Monitoring and Creating Alerts in Splunk - Splunk Essentials (2015)

Splunk Essentials (2015)

Chapter 7. Monitoring and Creating Alerts in Splunk

In the past six chapters, we have introduced you to Splunk, its apps ecosystem, and how they work with data. We have also shown you how to use Splunk to create reports and dashboards. In this chapter, we will cover how to monitor and create alerts in Splunk. We will cover the following topics:

· Monitoring your system in Splunk

· Looking at geographic data

· What an alert is

Monitoring your system in Splunk

We often want to monitor data so that we can see what is happening with it and what it indicates about the system that is creating it. In a business, sensors, logs, and other types of data are produced that you need to keep track of by using metrics. You can set up reports to monitor these metrics using Splunk. Here are some ways to answer questions that businesses might have.

Analyzing the number of system users

Imagine that you've been having problems over the last couple of days and you want to simply measure how many people are on your system during each hour. To do this, enter the following code into the search bar:

sourcetype=access_* earliest=-2d@h latest=now | timechart count

Here we see the use of two time modifiers, earliest and latest, which can be used to indicate the relative start time that you want to use as well as the end time. In this case, earliest=-2d@h means that you should include events that occurred within the last two days (-2d), and round to the nearest hour (@h). When you use this code, the timechart count pipe provides a count of events for each hour over the last two days.

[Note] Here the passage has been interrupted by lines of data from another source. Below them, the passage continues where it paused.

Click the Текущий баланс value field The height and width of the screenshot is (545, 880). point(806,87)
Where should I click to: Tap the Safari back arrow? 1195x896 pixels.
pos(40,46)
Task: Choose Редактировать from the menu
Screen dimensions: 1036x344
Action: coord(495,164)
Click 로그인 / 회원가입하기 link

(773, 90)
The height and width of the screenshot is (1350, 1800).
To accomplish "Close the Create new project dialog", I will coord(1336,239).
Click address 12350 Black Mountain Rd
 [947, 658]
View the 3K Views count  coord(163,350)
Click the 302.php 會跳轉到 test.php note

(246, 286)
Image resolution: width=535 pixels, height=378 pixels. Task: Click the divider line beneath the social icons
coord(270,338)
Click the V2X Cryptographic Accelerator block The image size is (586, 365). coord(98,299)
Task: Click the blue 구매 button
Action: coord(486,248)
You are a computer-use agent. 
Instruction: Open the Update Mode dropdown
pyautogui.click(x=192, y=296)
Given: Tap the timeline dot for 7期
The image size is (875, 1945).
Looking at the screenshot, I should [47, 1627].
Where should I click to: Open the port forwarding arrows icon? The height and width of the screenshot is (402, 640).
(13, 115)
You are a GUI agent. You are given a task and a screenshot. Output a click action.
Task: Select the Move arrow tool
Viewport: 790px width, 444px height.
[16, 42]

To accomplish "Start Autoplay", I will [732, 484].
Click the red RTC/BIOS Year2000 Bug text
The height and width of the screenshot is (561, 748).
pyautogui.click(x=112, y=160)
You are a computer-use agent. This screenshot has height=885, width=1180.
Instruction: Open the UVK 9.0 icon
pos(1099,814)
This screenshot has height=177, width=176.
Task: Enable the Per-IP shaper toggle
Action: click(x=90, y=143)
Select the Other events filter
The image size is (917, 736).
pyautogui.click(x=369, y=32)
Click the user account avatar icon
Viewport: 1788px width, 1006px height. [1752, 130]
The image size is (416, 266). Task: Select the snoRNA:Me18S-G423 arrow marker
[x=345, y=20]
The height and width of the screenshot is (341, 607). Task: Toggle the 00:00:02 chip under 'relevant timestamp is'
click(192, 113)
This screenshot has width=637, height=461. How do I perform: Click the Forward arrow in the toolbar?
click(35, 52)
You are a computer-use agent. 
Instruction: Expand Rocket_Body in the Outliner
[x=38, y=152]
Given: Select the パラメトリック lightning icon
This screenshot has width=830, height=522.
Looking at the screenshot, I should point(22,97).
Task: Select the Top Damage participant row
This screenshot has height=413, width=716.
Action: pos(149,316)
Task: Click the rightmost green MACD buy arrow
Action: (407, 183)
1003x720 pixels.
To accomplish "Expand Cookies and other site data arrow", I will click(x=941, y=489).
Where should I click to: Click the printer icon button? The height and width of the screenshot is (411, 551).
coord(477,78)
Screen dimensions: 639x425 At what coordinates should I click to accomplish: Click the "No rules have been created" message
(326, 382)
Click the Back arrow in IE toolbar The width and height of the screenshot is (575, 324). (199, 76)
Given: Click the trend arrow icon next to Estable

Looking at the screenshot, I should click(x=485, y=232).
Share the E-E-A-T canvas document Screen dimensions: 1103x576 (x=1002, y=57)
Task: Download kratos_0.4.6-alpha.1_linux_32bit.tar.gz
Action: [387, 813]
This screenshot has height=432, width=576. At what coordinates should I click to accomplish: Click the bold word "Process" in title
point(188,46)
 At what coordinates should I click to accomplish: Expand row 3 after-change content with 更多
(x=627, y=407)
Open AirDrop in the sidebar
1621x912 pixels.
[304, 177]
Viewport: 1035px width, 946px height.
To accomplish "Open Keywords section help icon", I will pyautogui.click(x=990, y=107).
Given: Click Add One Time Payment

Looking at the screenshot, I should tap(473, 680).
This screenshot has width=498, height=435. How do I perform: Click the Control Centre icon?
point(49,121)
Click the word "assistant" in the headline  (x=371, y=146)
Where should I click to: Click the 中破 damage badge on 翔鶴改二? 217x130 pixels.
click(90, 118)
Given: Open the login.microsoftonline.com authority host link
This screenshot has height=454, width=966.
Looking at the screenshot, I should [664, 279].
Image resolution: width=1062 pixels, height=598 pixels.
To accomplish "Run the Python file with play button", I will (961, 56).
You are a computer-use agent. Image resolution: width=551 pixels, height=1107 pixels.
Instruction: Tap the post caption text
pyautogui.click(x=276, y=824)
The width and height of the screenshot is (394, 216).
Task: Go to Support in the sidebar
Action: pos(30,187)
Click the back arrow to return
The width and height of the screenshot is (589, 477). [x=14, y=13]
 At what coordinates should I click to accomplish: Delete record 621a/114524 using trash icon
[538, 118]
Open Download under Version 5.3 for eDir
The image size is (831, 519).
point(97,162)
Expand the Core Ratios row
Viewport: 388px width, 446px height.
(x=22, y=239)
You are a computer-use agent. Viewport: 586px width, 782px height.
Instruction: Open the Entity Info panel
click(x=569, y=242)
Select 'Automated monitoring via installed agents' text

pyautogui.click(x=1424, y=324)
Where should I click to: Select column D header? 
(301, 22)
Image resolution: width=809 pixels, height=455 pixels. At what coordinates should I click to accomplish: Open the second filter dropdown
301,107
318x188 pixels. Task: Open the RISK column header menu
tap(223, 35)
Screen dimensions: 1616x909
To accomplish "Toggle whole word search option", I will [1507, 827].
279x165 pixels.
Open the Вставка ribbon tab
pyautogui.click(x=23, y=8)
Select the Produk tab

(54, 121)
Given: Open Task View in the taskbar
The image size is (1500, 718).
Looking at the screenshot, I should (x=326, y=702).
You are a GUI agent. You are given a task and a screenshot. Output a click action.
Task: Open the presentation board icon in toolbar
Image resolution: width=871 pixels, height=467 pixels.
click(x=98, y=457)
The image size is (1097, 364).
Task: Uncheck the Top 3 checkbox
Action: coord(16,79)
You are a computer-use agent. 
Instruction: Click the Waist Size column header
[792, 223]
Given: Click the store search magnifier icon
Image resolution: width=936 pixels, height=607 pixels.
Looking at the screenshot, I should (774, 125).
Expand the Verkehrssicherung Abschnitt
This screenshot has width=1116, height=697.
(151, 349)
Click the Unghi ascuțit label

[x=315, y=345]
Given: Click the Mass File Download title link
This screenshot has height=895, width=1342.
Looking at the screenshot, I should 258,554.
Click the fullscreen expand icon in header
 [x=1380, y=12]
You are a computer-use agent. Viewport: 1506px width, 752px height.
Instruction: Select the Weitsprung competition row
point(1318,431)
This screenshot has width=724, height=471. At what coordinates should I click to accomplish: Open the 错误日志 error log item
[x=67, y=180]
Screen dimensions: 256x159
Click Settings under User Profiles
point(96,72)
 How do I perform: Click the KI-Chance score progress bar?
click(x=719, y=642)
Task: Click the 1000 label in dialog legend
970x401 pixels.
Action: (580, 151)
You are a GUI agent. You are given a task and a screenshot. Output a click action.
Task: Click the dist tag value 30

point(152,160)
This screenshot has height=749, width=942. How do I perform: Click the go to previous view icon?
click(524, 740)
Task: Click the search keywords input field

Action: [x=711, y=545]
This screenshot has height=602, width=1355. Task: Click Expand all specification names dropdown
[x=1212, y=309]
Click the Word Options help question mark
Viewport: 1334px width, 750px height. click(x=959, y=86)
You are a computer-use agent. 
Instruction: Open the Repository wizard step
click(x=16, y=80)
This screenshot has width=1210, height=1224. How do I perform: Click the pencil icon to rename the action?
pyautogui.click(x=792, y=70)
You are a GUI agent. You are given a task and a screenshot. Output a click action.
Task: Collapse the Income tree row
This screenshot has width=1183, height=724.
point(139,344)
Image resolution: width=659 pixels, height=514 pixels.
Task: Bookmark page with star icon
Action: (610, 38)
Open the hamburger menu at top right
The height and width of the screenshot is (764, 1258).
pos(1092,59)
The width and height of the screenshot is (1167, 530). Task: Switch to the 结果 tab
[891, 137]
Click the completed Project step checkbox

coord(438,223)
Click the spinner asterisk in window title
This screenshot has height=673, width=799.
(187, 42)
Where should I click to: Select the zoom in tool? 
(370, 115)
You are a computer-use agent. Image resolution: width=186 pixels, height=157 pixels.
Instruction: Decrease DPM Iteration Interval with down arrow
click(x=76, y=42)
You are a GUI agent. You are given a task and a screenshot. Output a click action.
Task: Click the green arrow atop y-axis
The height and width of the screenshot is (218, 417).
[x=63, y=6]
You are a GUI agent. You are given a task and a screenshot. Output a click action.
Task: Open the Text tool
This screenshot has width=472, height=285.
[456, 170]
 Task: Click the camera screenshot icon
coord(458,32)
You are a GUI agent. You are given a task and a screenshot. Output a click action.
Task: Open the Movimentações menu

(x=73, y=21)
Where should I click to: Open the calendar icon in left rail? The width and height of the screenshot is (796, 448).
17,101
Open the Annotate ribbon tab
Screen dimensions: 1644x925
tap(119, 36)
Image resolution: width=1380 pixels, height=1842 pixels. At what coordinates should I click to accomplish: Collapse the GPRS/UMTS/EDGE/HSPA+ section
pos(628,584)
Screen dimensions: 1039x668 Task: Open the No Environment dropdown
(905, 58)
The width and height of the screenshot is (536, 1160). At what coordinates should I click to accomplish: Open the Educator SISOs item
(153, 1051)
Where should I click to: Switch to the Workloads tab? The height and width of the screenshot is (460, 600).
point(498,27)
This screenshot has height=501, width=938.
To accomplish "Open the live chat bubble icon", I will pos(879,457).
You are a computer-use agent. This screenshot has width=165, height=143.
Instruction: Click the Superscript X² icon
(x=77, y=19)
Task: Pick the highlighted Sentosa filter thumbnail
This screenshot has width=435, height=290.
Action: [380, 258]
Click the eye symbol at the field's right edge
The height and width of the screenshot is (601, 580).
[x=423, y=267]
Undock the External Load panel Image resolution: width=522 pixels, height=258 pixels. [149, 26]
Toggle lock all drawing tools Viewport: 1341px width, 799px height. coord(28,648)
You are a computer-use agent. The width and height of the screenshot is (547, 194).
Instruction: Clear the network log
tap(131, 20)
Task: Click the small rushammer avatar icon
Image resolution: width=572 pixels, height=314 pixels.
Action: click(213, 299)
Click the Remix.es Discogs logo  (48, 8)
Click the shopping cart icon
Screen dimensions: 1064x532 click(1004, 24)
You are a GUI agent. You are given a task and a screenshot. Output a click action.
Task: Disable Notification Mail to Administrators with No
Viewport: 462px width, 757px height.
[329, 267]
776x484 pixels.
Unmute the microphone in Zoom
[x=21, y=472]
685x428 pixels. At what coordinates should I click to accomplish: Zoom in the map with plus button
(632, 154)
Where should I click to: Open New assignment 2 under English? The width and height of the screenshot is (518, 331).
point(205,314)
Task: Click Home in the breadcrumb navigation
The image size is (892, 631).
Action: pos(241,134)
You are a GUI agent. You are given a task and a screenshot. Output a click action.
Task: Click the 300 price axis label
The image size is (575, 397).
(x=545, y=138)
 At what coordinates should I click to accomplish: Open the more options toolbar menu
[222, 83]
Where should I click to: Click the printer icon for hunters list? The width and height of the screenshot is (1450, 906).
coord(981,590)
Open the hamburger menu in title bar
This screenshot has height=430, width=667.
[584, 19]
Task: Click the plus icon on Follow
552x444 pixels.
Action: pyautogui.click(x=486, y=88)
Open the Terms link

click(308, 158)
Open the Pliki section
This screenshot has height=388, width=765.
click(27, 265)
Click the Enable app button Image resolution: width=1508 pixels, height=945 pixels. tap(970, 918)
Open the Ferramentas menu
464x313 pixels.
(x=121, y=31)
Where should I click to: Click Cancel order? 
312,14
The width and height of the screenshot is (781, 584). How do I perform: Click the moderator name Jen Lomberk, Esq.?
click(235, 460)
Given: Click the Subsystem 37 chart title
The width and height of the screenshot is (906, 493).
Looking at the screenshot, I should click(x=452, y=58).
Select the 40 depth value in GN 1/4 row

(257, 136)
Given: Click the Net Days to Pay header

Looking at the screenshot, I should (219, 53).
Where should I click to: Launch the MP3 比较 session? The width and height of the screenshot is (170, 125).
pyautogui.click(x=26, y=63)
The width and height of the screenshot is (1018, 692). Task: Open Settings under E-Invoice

You will see a chart like this:

Analyzing the number of system users

Using Time Modifiers (Earliest and Latest) with timechart

Discovering client IP codes that have not been used on certain days

You might want to find out if some clients have not used your system in the last few days. You can check this out with the code shown as follows:

* clientip !=211* | timechart count

This code searches all events for those where the clientip is not equal to 211* (!= means not equal and 211* refers to all IP addresses beginning with 211). The first part of an IP address (the first three digits) usually signifies the network. The following screenshot shows are the results, which show the IP codes beginning with 211 that engaged with the site a lot during one month, but did not during the next three months. Your data probably does not look like this though. We found this pattern because we downloaded thetutorialdata.zip twice, with three months between the first and the last download:

Discovering client IP codes that have not been used on certain days

Search for Client IP Addresses that are Not Equal to 211* Using Timechart

Checking the IP status

You might wish to test and see how successful your website traffic is. This can be done by looking at status codes. Successful status can be defined in various ways, but here it is defined as being coded from greater or equal to 200 to less than 300. You can use the following code:

* earliest=-2d latest=-1d status>=200 status<300 | timechart count BY status

The code indicates to include all events from 2 days ago to 1 day ago that have a status greater than 200 and less than 300, and create a chart showing hours by status. The timechart defaults to hours, given the setting of one day's time.

The table produced looks like the following screenshot:

Checking the IP status

Timechart of Counts of Status of Events in the Last Day, Ranging from >= 200 to <300

You can easily turn this into a column chart by clicking the Visualizations tab and selecting Column. Likewise, you could turn it into many other types of charts. If you use a column chart and don't need a legend (since there is only one color bar), you can get rid of the legend by selecting Format, Legend, None:

Checking the IP status

Column Chart Showing Counts of Status of Events in the Last Day, Ranging from >= 200 to <300

Looking at geographic data

Now let's look at some geographic data. Geographic data helps business analysts know where their business is coming from. Splunk has some built-in commands – iplocation and geostats – that will help us find and analyze geographic data. We will learn about these commands in the following sections.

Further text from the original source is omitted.